Le testimonianze discusse nel Gruppo sostengono concordemente che tale abilità non è una virtù naturale: i genitori la maturano attraverso un lavoro di riflessione che richiede una buona dote di competenze osservative, di intuizione e di analisi dell’esperienza.
Il Gruppo di AutoaMutuoAiuto è uno degli strumenti per farlo, ma, come sostenuto in un precedente post, non è ugualmente utile per tutti i genitori. Abbiamo ipotizzato l’opportunità di offrire l’accoglienza in piccoli ‘gruppi a valenza terapeutica’, condotti da uno psicologo clinico, particolarmente indicati per i genitori alla ricerca di sostegno.
Ci rivolgiamo alla comunità dei genitori e degli operatori professionali per raccogliere contributi e resoconti sulle varie forme d’intervento sperimentate in relazione a questo importante aspetto della vita delle persone disabili e delle loro famiglie.

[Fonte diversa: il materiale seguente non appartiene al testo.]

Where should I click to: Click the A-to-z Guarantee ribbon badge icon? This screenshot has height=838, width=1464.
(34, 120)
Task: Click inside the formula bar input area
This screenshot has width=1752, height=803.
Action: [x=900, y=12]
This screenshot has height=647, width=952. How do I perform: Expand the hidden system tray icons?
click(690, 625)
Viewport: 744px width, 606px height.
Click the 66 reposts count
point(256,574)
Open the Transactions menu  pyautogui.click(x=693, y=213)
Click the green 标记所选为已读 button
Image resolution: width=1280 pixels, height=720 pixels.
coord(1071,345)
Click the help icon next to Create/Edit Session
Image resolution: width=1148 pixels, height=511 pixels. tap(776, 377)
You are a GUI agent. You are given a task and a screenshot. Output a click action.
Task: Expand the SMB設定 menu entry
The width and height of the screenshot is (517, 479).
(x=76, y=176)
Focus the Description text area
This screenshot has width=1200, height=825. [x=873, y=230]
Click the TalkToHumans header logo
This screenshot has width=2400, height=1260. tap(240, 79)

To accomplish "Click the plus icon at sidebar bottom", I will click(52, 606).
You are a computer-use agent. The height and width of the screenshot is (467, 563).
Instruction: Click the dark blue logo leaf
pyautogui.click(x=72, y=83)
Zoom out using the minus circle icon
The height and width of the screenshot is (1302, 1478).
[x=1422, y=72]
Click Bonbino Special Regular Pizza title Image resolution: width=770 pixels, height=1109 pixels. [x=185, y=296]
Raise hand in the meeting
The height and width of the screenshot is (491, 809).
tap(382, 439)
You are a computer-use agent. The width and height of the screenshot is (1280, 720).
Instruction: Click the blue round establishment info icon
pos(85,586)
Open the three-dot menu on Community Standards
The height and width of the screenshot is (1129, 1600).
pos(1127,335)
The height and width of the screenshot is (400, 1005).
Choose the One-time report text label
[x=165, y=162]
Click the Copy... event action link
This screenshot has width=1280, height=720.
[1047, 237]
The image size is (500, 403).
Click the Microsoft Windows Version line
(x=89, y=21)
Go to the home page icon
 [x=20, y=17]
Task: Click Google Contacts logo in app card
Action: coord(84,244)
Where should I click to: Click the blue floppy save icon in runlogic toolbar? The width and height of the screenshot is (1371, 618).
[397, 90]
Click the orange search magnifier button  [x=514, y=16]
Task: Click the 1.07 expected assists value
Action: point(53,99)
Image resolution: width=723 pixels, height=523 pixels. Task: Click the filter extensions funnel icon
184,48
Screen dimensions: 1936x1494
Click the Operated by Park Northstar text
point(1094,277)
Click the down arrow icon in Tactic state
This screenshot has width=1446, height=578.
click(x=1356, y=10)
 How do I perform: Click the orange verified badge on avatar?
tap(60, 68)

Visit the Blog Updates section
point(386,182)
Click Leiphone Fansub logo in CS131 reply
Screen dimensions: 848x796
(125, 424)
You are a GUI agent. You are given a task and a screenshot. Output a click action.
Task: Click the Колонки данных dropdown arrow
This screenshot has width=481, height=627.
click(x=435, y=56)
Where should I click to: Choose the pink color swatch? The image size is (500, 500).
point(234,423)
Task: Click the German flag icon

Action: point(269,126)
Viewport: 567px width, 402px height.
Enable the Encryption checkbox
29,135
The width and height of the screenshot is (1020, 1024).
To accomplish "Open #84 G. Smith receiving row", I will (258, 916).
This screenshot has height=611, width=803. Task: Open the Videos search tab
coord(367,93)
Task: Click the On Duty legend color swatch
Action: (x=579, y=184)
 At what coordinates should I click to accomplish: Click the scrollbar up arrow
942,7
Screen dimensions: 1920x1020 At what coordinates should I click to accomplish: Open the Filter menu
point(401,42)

(1) R. Cerabolini, “La sofferenza psichica nelle persone con disabilità intellettiva”, Prospettive Sociali e Sanitarie, n. 4.1, novembre 2014

* Psicoterapeuta presso “Fraternità e Amicizia” Coop.va Soc. Onlus, Milano

2 pensieri su “Vita affettiva e sessuale di un figlio con disabilità intellettiva

  1. Patrizia Taccani

    Dopo aver letto questo contributo ho sentito il bisogno di riprendere in mano un libro. Si tratta di “Io amo. Piccola filosofia dell’amore” di Vito Mancuso. Nelle prime pagine si legge “Nella gran parte degli innamoramenti la freccia non parte da colui o colei che ci fa innamorare: costoro, anzi spesso rimangono del tutto all’oscuro del sentimento che li riguarda[…] e più avanti “…non siamo noi a far nascere l’amore, ma è l’amore che nasce in noi, siamo come appesi a una serie di forze, circostanze, casualità molto più grandi di noi che sempre ci sovrastano, spesso ci dominano, talora ci imprigionano.”.
    Condividendo questa prospettiva per averne fatto esperienza, come non pensare allo sconcerto, alla incertezza, alle ambivalenze e alle paure di un giovane disabile di fronte all’amore?
    E come non comprendere appieno il desiderio di un genitore di voler evitare in ogni modo al figlio il rischio di piombare a capofitto in questo mare sconosciuto?
    Roberto Cerabolini indica dunque alcune direzioni – che condivido in toto – per chi opera professionalmente nell’area della disabilità intellettiva: lavorare con i giovani sul filone dell’educazione sentimentale e lavorare con le loro famiglie perché sentano di poterli accompagnare in questa crescita.
    Il mio contributo, purtroppo, si ferma a queste riflessioni, non ho elementi operativi da offrire. Mi auguro che siano invece molti, genitori e operatori, a voler far conoscere attraverso “Scambi di Prospettive” le strade intraprese in questo territorio così fragile, così vitale.